Drove to the epic Gare de Lyon and parked in their expensive underground lot.  Paris has buses, trams, subways, trains, and the TGV.  They all converge on the Gare de Lyon in a vast confusion of levels, directions and services.  The same Metro line, for instance, may have two completely different end destinations in one direction and three in the other, so that just because you caught the A14 to go to your destination, doesn't mean you can take just any A14 to get back.  You can transfer from a Metro to a train on the same platform in some stations, and trains don't stop as frequently as Metros, so you can get a good distance in the wrong direction before figuring it out.  It pays to study some of the thousands of signs.

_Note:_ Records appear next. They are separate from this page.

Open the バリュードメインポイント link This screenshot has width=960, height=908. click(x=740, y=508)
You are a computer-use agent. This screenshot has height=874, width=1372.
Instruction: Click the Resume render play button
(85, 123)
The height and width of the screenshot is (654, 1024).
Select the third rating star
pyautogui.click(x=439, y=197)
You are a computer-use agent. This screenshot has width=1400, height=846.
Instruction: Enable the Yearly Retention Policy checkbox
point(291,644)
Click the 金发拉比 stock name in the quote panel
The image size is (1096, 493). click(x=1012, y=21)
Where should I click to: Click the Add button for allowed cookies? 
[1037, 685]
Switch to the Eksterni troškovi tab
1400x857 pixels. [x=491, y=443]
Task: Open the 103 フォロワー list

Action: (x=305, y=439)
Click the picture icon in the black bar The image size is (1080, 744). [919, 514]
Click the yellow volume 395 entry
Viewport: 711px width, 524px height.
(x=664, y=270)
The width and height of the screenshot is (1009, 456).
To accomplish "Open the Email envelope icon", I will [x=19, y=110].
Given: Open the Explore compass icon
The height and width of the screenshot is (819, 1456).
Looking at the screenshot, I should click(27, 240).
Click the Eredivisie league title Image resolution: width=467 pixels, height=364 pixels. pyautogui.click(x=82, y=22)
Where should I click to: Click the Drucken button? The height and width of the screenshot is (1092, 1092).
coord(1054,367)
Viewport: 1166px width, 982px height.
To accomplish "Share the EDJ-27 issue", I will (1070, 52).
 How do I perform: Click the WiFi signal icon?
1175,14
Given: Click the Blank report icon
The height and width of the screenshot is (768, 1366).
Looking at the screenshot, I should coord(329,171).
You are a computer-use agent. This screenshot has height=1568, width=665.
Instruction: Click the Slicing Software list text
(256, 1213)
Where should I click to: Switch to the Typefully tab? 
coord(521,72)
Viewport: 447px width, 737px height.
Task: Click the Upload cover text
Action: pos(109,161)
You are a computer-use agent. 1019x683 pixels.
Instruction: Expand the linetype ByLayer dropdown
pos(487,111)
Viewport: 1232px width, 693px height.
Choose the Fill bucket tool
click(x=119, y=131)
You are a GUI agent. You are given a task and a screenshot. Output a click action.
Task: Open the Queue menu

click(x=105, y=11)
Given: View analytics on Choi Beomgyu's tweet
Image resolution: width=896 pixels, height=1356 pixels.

Grabbed the Metro to St. Lazare station and transferred to the Varennes line, debarking near the Rodin Museum.  After touring the gardens (his most famous works are there), we had lunch al fresco at their restaurant and toured the small museum.  Then it was off through occasional sprinkles of rain, for a long walk along the left bank, the Eiffel Tower, Tour Montparnasse and Les Invalides peeking at us down side streets.  We passed the PM's office (oh, that's what all the police are for!), the Sorbonne, the university's still-working astronomical observatory, the Senate, strolled through the magnificent Luxembourg Gardens, stopped for a cafe crema in a bistro and eventually arrived at the awesome Pantheon.

Once a great Basilica, it was trashed in the Revolution, then converted into a museum of France's great men.  Louis XV restored it's use as a church and the Republic returned it to it's present status as the resting place of France's great.  Entombed here are such luminaries as Voltaire, Rousseau, the Curies and innumerable generals.  Foucault's Pendulum, much anticipated by Paul, is displayed here but was closed for repairs?  A wire and a weight?

Then back through several Metros to the Gare de Lyon and home just before the rush hour hit its stride, tired but happy.   Turns out the oddly painted house across the street from our hotel is a shrine to the painter Eugene Delacroix.  There's something famous everywhere you look.

Rodin Museum and gardens

Rodin's Balzac

The Thinker

The Burghers of Calais

The Kiss

The Gates of Hell

Statue of Mary Stuart in Luxembourg Gardens

Luxembourg Gardens

Pond in the Gardens

The Senate (formerly Luxembourg Palace) from the gardens

Pantheon interior

Pantheon exterior, under repairs of course

Rousseau's tomb in the Pantheon crypt

Voltaire's tomb

Marie and Pierre Curie

Eugene Delacroix birthplace and museum

1 comment:

  1. Fond memories of my visit to Paris when Lee lived there..... What a great city! Thanks for jarring my memory with these fabulous snapshots.